BIOGRAPHY - Coming Of Age (1959 to 1980)

I started college at San Diego State College in 1959 as an electrical engineering major. "State" as it was called was close, affordable and I could live at home (I was too dependent to really be on my own). I joined a fraternity my first semester and things deteriorated from there. The fraternity offered access to girls (not that it did me any good) and beer (which I took full advantage of).

I took a reasonably academic load the first semester but only a few classes the second including a Furniture Design class in the Art Department (on the recommendation of one of my fraternity brothers that it was easy). I nearly flunked that class -- too much partying to do school work. I did walk by a figure drawing class one day and saw the nude model through the open door. I thought to my self that drawing naked women beat the hell out of studying engineering and changed my major. I found out later how hard life drawing was to do well.

During my second year I took more art classes and met Janilee (Jan) Hamner, the woman I married (seven years later). We took lots of classes together and both especially enjoyed watercolor painting. We went out a lot but nothing serious happened at first. I drifted through college following the course of least resistance and racking up a B- grade average. I dropped out of the fraternity (actually they threw me out to save face).

I had a couple of different jobs in school but finally got one I liked with an industrial design outfit. I started as a "gofer" sweeping the floors and ended up, after the Army years later, as a designer.
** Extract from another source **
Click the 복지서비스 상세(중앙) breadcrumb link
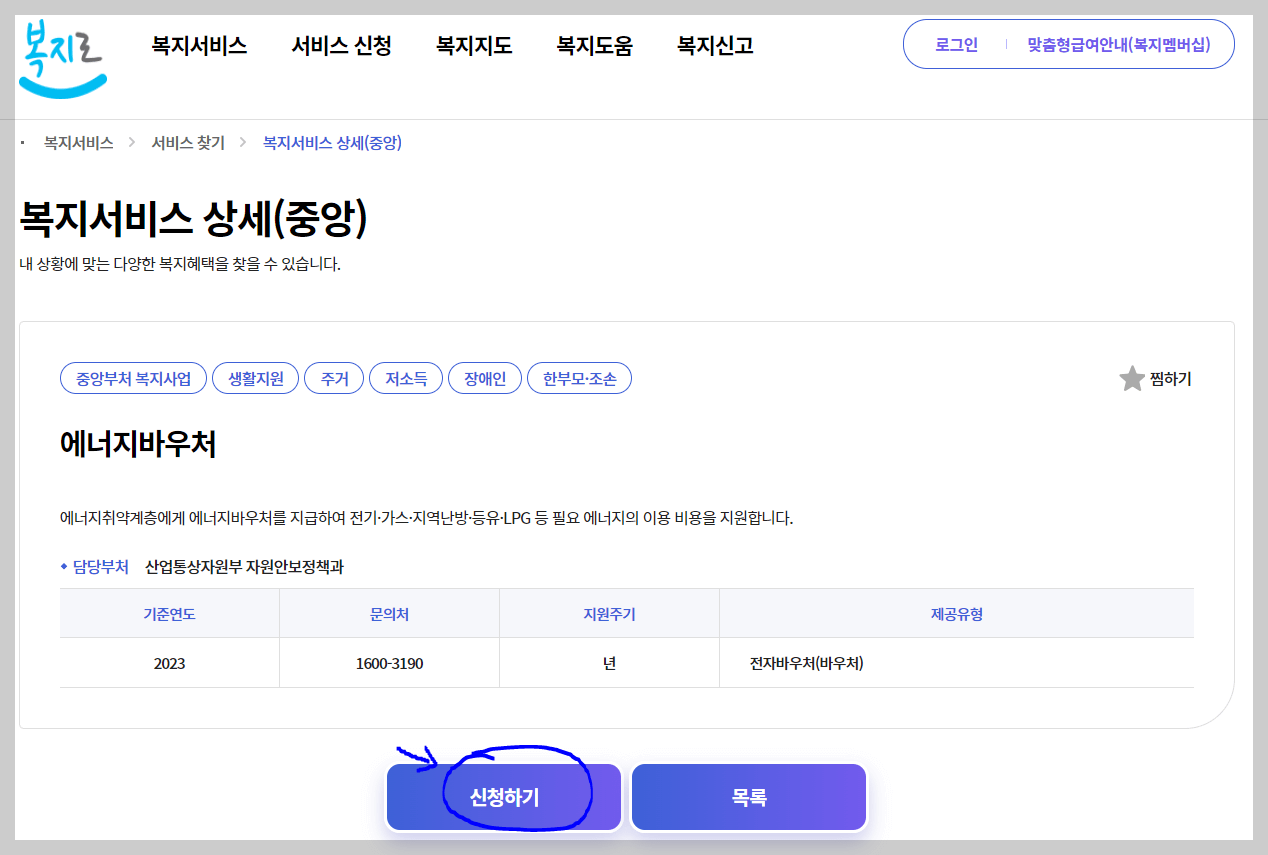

As I started my senior year I felt like I was just doing time without any real sense of direction. The head of the art department at work and his son had built a 48 foot trimaran sail boat and were going to take it to the Virgin Islands and charter it. I paid them what money I had saved as part of my expenses and joined the crew (also including the captain's wife and their Beagle).
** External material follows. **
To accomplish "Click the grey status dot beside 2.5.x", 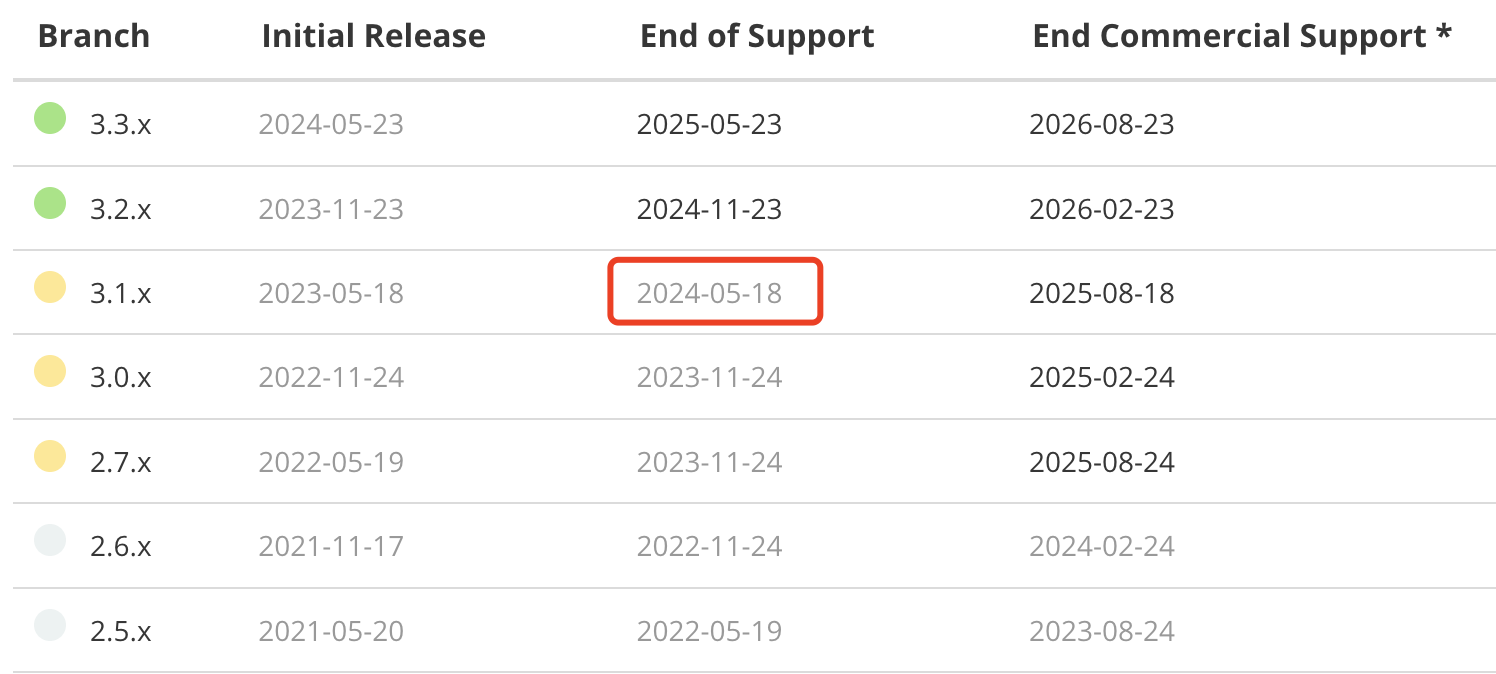I will tap(50, 626).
The trip was way too full of adventures including a near shipwreck. By the time we made it to Acapulco the money was all gone (drunk up) and I was fed up. I managed to find a crew job north on a 1920s power yacht. The contrast of accommodations was startling. Going south we brushed out teeth in salt water and bathed with a sponge. The trip north was luxury -- a walk in freezer, hot showers, radar and a radio. We traded a couple of bottles of liquor, cartons of American cigarettes and candy bars for two trash cans full of shrimp and lobsters.

I did buy a guitar while in Acapulco. I asked all the musicians I saw where they got their instruments and they all said the same place. So I found the guy's shop and bought the smallest guitar he had. That is a picture of me taking a guitar lesson on the deck of the boat. It is still the guitar I enjoy playing the most.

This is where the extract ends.